> _Task_: Among the records, find the lines that hold the string "computer" and return them.

BEGIN

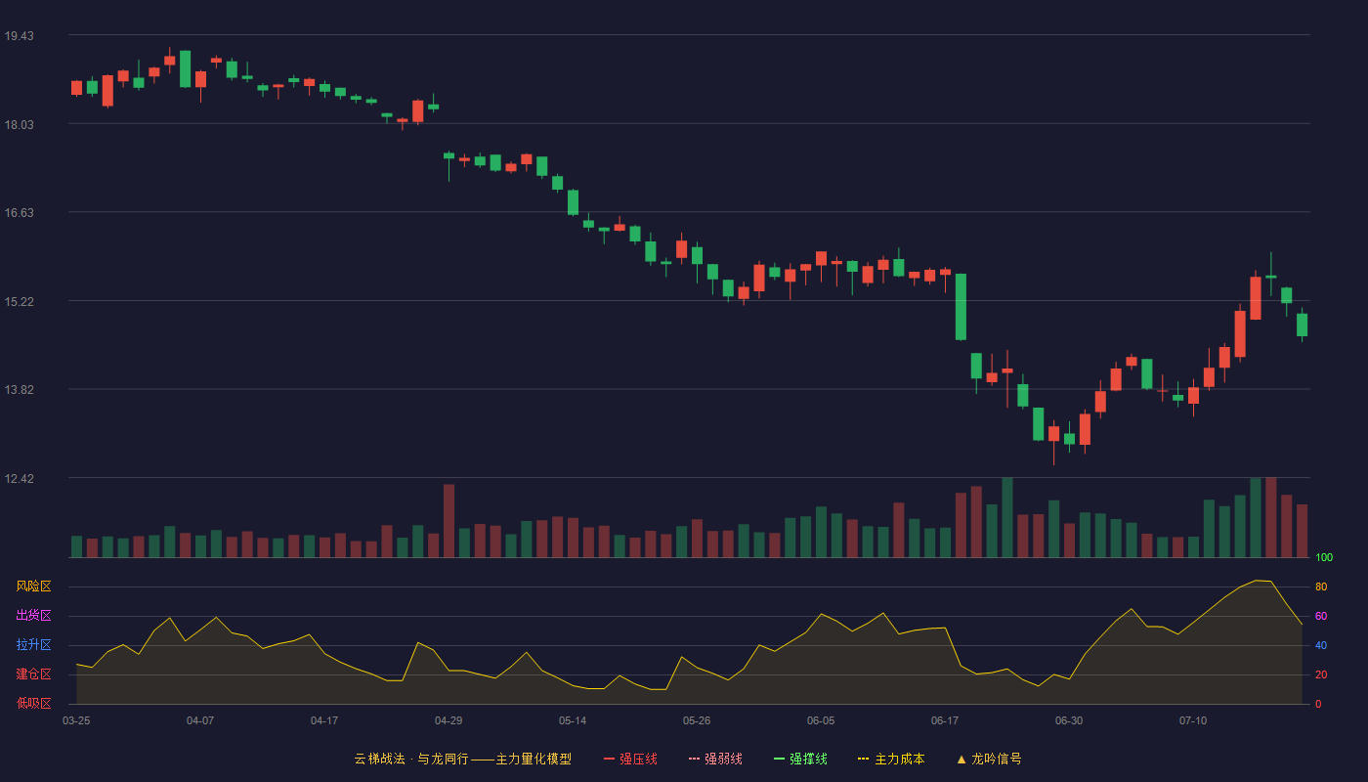Click the pink 强弱线 dashed legend marker

pyautogui.click(x=695, y=759)
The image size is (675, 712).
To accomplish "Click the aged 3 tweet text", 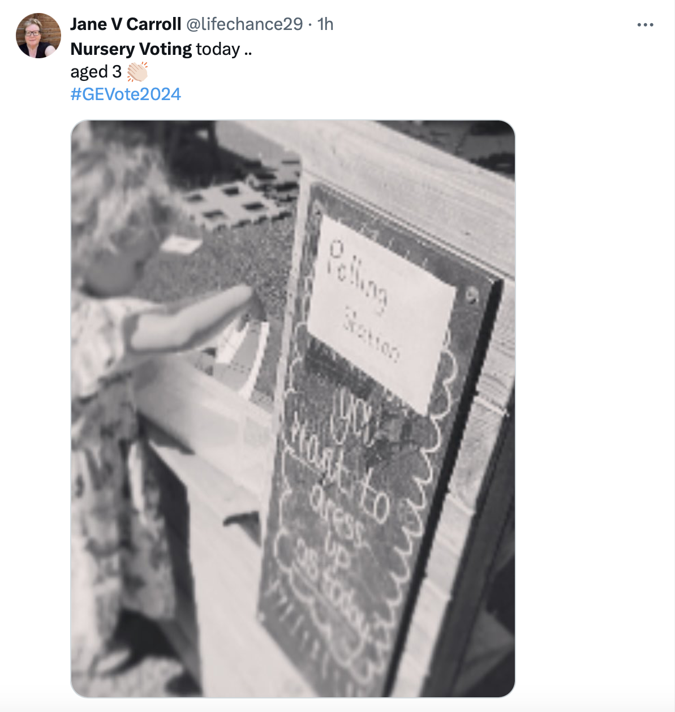I will click(x=96, y=72).
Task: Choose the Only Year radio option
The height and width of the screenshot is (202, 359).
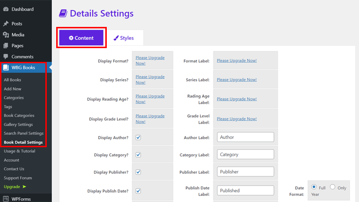Action: click(x=333, y=187)
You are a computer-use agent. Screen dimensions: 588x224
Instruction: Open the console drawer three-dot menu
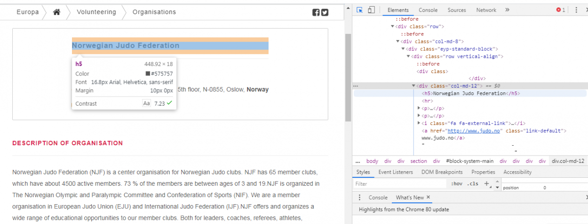click(x=360, y=198)
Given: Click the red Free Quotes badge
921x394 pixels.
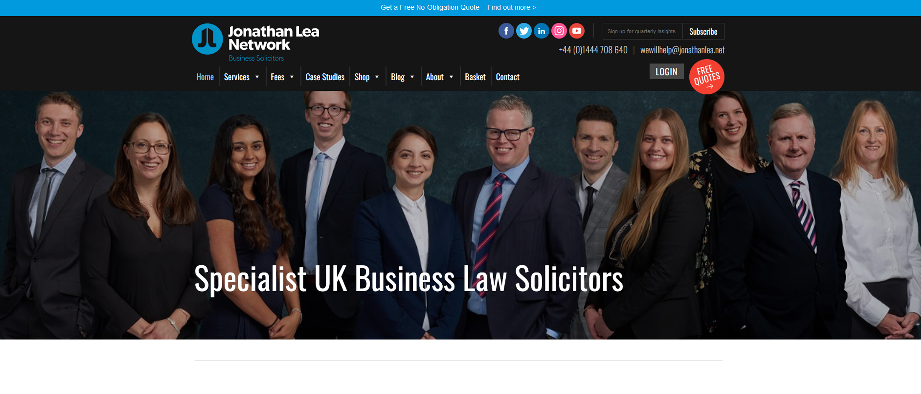Looking at the screenshot, I should tap(706, 77).
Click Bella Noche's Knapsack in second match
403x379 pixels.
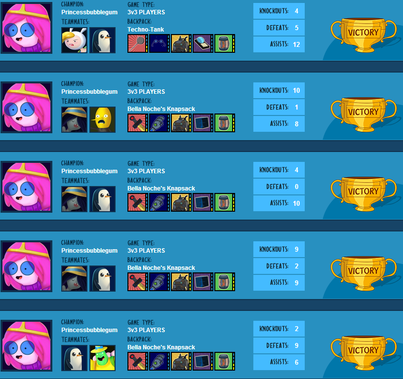(x=161, y=109)
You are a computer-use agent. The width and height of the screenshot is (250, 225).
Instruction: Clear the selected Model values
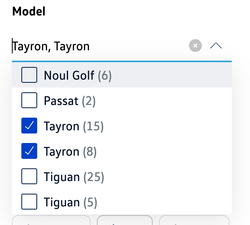pyautogui.click(x=195, y=46)
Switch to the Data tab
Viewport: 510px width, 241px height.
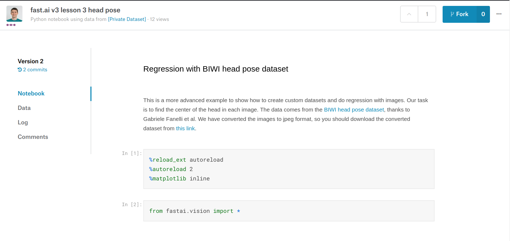pos(24,108)
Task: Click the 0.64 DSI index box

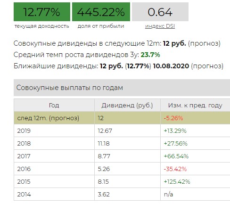Action: click(160, 12)
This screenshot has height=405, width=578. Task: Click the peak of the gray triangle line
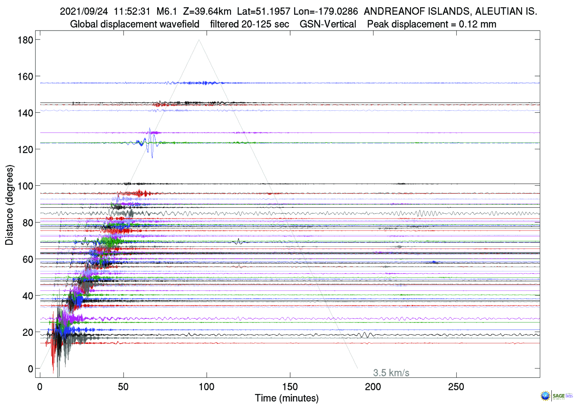tap(199, 40)
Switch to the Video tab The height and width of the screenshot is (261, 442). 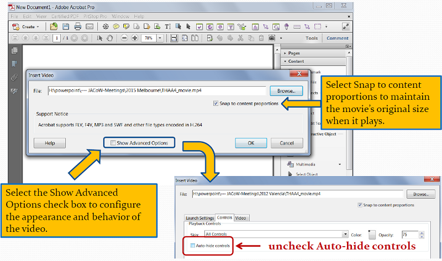tap(240, 218)
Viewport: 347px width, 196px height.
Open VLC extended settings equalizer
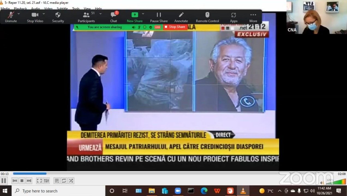click(46, 180)
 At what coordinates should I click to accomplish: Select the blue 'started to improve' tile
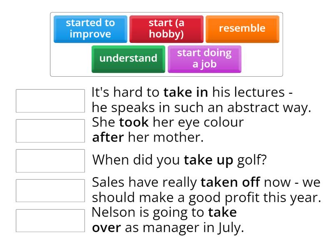point(90,29)
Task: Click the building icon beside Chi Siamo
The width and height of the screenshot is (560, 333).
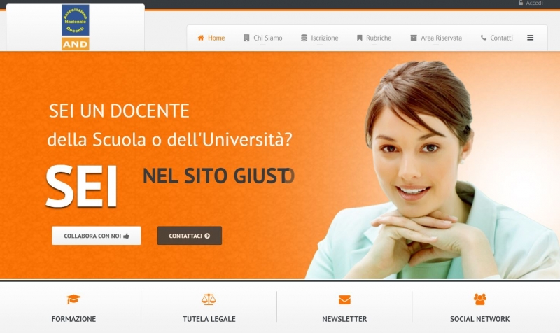Action: (x=246, y=38)
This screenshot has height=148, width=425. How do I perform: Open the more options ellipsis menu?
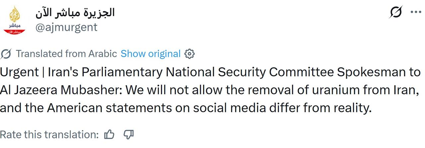pyautogui.click(x=416, y=12)
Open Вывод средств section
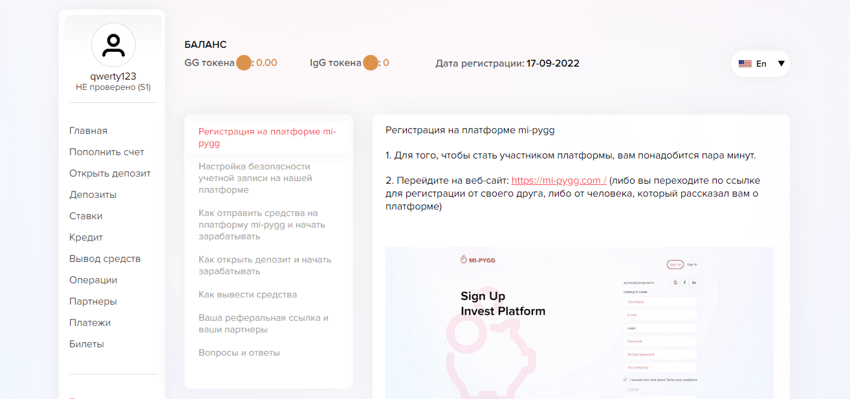The height and width of the screenshot is (399, 850). click(x=105, y=259)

END

> _Result_:
You are a computer-use agent. Screen dimensions: 588x224
You are a computer-use agent. The width and height of the screenshot is (250, 225).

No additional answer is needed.